開発で失われる里山環境の生物保全に向け、調査に基づいて保全計画を立案し、代償ビオトープを創出しました。その後の調査では保全対象生物の生息が確認されています。
札幌ドーム(北海道札幌市)
~継続的なモニタリング調査の実施~
1997年の札幌ドーム建設の計画段階では、建設予定地が住宅地と自然豊かな羊ケ丘に隣接しているため、設計条件として自然への配慮が求められていました。そこで、より多様な生物が利用する環境の創出を目的として、エコロジカルプランニングの手法を用いて、計画条件を提案し、生物に配慮した外構計画を作成しました。
2001年の施設稼働後も、現在まで長期間にわたりモニタリングを実施しています。モニタリングの結果、指標とした鳥類の多くが確認できた他、鳥類、蝶、トンボの種類が全て計画段階より増加しており、着工前よりも生物の多様性が高く、創出した環境がネイチャーポジティブに寄与していることを確認しました。
また、建設~モニタリングの取り組みや結果を活かし、㈱札幌ドーム様の実施している環境啓発活動を支援しています。更にそこで得られた知見・ノウハウを活かして、生物多様性を定量的に評価し可視化するツールとして「いきものコンシェルジュ」を開発しました。エコロジカルプランニング手法とともに、他のプロジェクトに幅広く展開し活用しています。

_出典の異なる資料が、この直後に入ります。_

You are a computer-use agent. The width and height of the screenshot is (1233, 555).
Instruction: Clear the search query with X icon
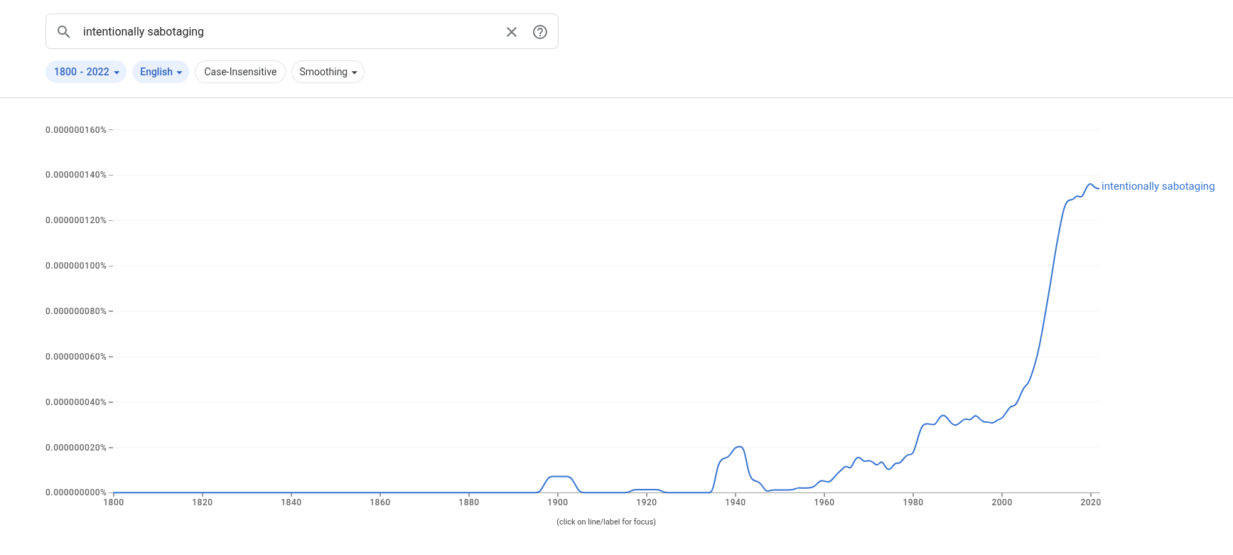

ESR 尼崎ディストリビューションセンター(兵庫県尼崎市)
~⽣物多様性保全・創出活動を通じた施設価値向上~
自然環境に配慮した施設であることを証明する環境認証を取得することは、施設の価値を向上させ、お客様の企業イメージの向上に繋がります。大成建設は、施設の計画、設計から施工まで一貫して担当することができる総合建設業の強みを活かし、環境認証の取得も含め、お客様の生物多様性保全・創出などの環境活動を支援しています。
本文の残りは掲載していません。